We have explored the scope of this deconstructive esterification protocol with respect to the electronic properties of the alkenyl moiety. After noticing that the N-aryl substituted thiomorpholinone acids underwent deconstructive methylation faster than 3a, the former were used to evaluate the scope. In the event, we find that lactam acids harboring both electron-rich and electron-deficient styrenyl groups react competently (Scheme 2, 4k–r). At present, the synthesis of alkenoic acid 3 is limited to cinnamaldehyde-derived α,β-unsaturated imines, which explains why we have not evaluated other alkene groups. Knowing that the nature of the nitrogen substituent present on a nitrogen-containing compound can have a dramatic effect on its biological activity and reactivity, lactam acids bearing diverse aryl substitution on nitrogen have been surveyed (see 4s–y). The results show that electronically diverse N-aryl substituents are amenable to this deconstructive esterification protocol. Additionally, ortho-substituted aryl moieties can be installed (see 4t). The incorporation of a fluorinated moiety (see 4o) generally increases the solubility, lipophilicity, and metabolic stability of the parent molecules, thus, explaining why ∼25% of existing preclinical drugs and 40% of agrochemicals contain at least one fluorine atom.18 Specifically, the CF3 group enjoys a privileged role because its incorporation often enhances efficacy by promoting electrostatic interactions with targets, improving cellular membrane permeability, and increasing robustness toward oxidative metabolism of the drug.19 It is therefore noteworthy that diene 4u, which bears a CF3 group, is obtainable in good yield. Simultaneous variation of the N-aryl substituent and the styrenyl unit has also been achieved (see 4z–z3).21 Iodoarylated substituents are well tolerated in this transformation (see 4x, 4y, and 4z3), which bodes well for late-stage diversification given that the iodo group is an excellent requisite group for cross-coupling purposes.20


image file: d2ra07916j-s2.tif
Scheme 2 Scope of deconstructive methylesterification of allylic thiomorpholinone acids.

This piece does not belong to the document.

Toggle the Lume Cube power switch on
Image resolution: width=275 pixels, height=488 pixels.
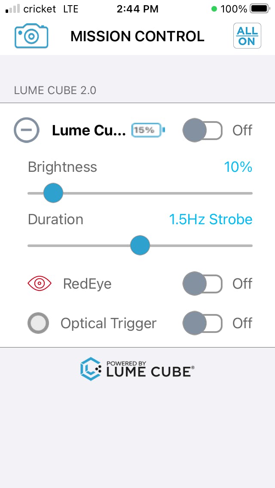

A plausible mechanism for the deconstructive esterification, which takes advantage of the relatively weak C–S bond, involves base-assisted O-methylation of 3b to arrive at 5, which undergoes base-assisted elimination to furnish 6 (Fig. 2). The cascade process continues with concomitant 1,2-styryl migration to afford the 1,3-diene (i.e., 4a), following aqueous workup.

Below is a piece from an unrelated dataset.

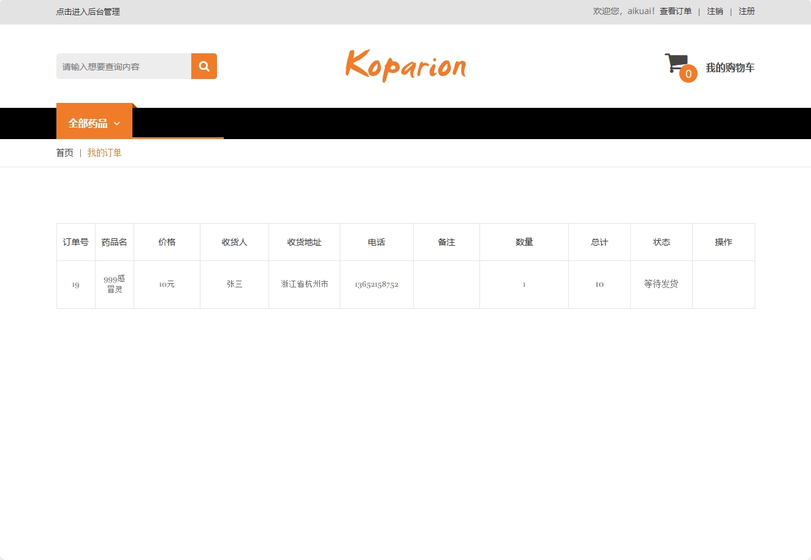Click the 999感冒灵 drug name cell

image file: d2ra07916j-f2.tif
Fig. 2 Proposed pathway for the deconstructive esterification (substrate 3b is chosen for simplicity).

Some mechanistically intuitive experiments have revealed that N-aryl-substituted thiomorpholinone acids bearing internally trisubstituted styrenes are not amenable to base-mediated ring-opening at room temperature (Scheme 3, see 8a/b). However, a thiomorpholinone-tethered externally trisubstituted alkenoic acid does undergo successful deconstructive methylation (see 4z4). We attribute the failure to observe ring-opening in 8a/b to steric encumbrance imposed by the methyl group, which is closer to the reactive center. In the case of 4z4, although the additional phenyl group is sterically more imposing than a methyl group, it is positioned further away from the reactive site. The sensitivity of the deconstructive esterification to steric congestion is further highlighted by the observation that no ring-opening occurs when the alkenyl group resident in 3b is replaced by an electronically more suitable aryl group (see 10a). An alkyl-substituted thiomorpholinone does not undergo ring-opening (see 10b), probably because in this case, the α-amino proton is not acidic enough for deprotonation by K2CO3.


image file: d2ra07916j-s3.tif
Scheme 3 Control experiments on the methylesterification of diverse thiomorpholinone acids.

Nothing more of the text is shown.